Para o presidente da Radiobrás, Eugênio Bucci, as empresas públicas de comunicação devem ter mecanismos que as protejam do uso político pelos governos e do proselitismo partidário. A afirmação foi feita durante a reunião do Conselho de Comunicação Social realizada esta tarde, no Senado. No encontro foi debatida a ética nos meios de comunicação.
Segundo Bucci, são necessários quatro cuidados jornalísticos básicos para fortalecer a qualidade da informação: separar a informação da opinião; tentar conter o uso de informações sem origem (o chamado off); separar institucionalmente o que é assessoria de imprensa e o que é jornalismo; e ter cuidado com o uso de verbas públicas na compra de anúncios em veículos de comunicação.
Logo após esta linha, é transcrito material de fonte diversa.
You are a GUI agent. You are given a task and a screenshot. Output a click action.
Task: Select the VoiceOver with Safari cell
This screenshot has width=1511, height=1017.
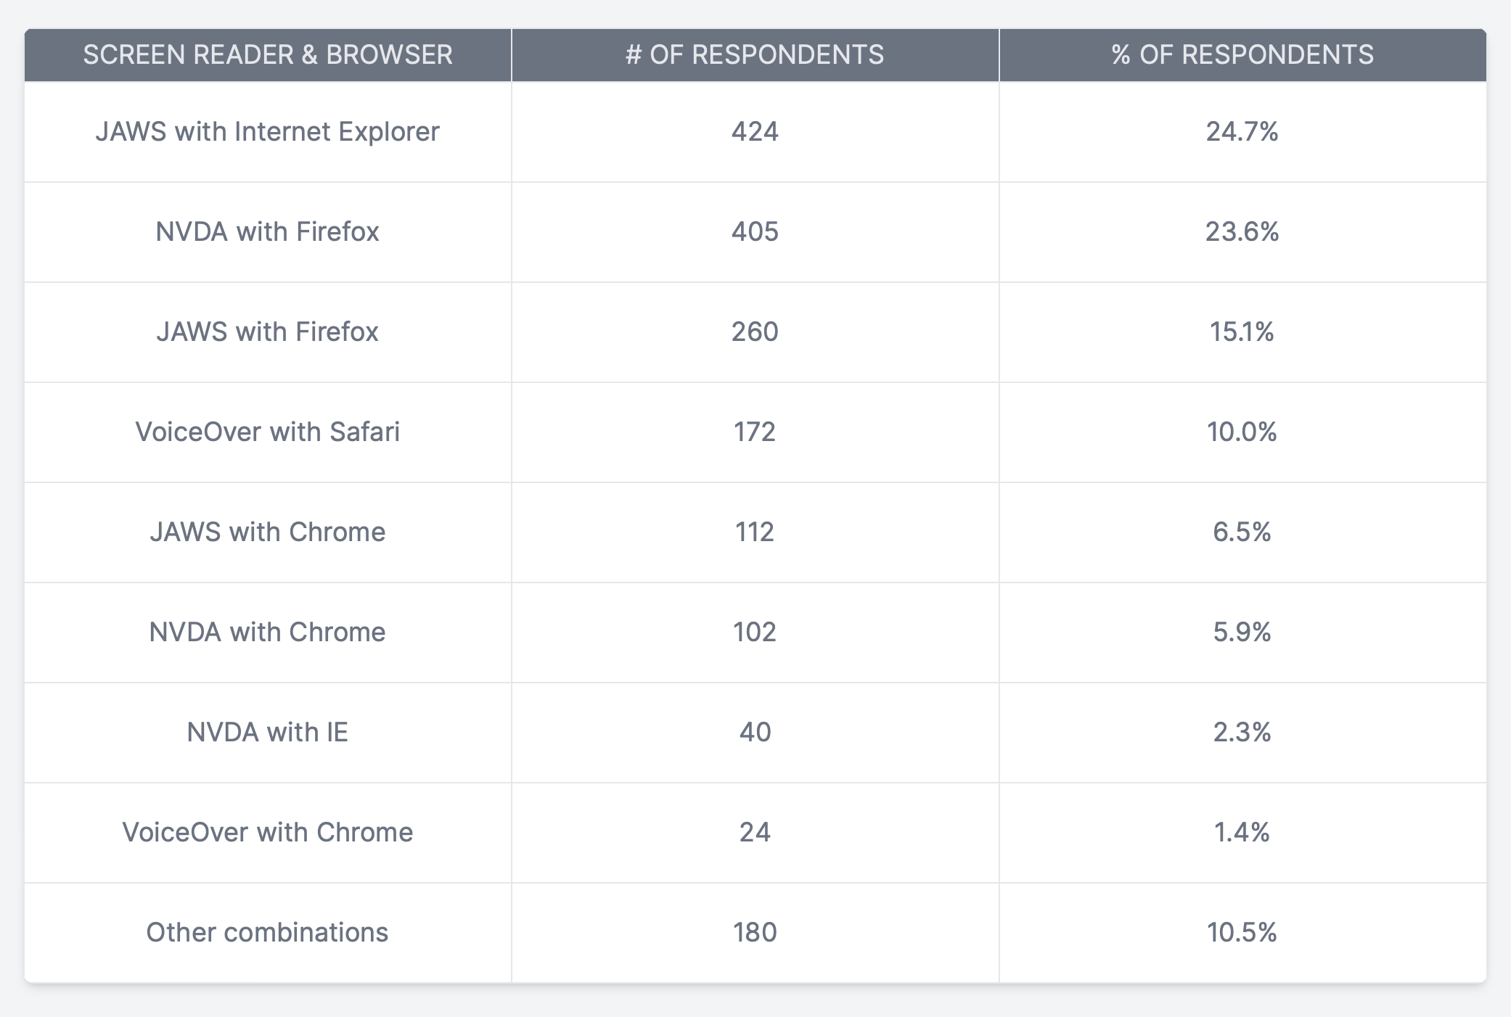click(268, 432)
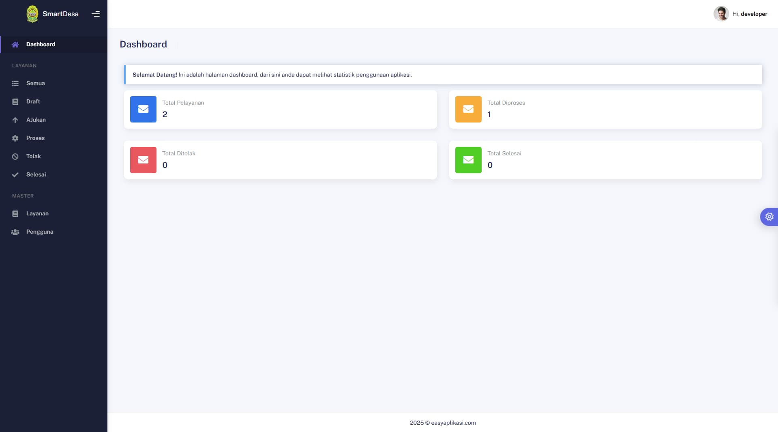778x432 pixels.
Task: Click the blue Total Pelayanan envelope
Action: (x=143, y=109)
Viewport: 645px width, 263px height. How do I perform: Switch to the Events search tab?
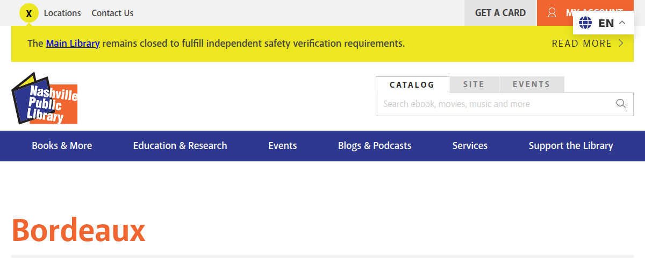531,84
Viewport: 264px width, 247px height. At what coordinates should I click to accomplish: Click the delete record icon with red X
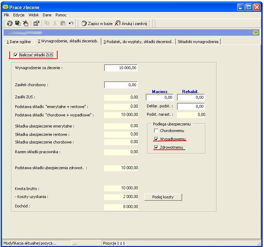coord(26,23)
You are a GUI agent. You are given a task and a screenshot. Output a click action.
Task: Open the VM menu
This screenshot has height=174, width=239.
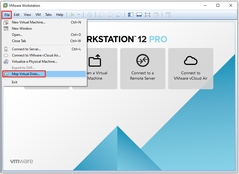tap(38, 15)
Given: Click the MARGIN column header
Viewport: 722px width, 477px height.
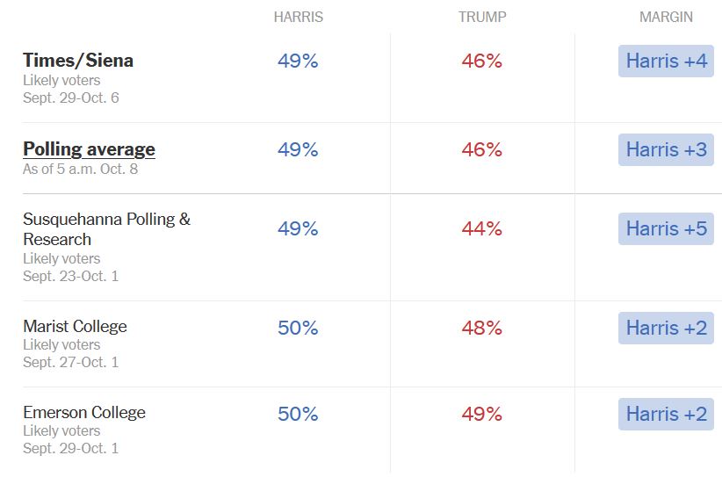Looking at the screenshot, I should click(x=666, y=18).
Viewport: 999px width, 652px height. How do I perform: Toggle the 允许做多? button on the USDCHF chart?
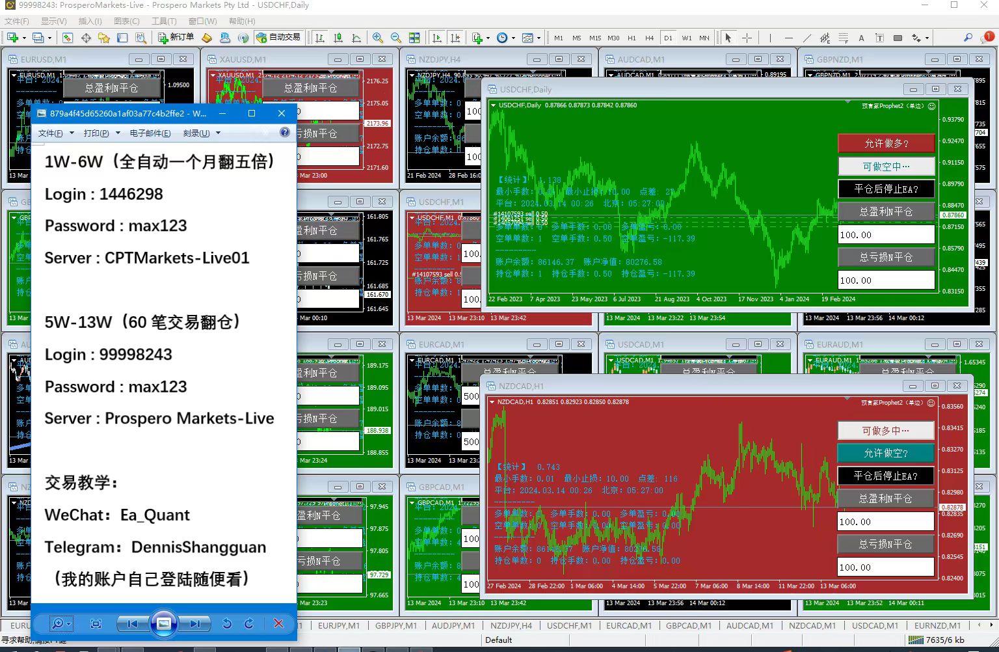pyautogui.click(x=886, y=143)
O professor de Jornalismo da Universidade Federal de Santa Catarina Francisco Karam defendeu a regulamentação dos dispositivos da Constituição de 1988 que tratam da informação, como o direito de resposta e a regionalização da produção jornalística, artística e cultural. Já o professor de Ética Jornalística e diretor para o Brasil do Mediacción-Consultores em Direção Estratégica de Mídia, da Universidade de Navarra (Espanha), Carlos Alberto di Franco, detalhou o que seriam os dois direitos fundamentais da democracia: o direito à informação e o direito à privacidade. Para ele, a dificuldade de associar os dois nasce de uma premissa falsa. “Informação e privacidade reclamam mecanismos de harmonização, e não de confronto”.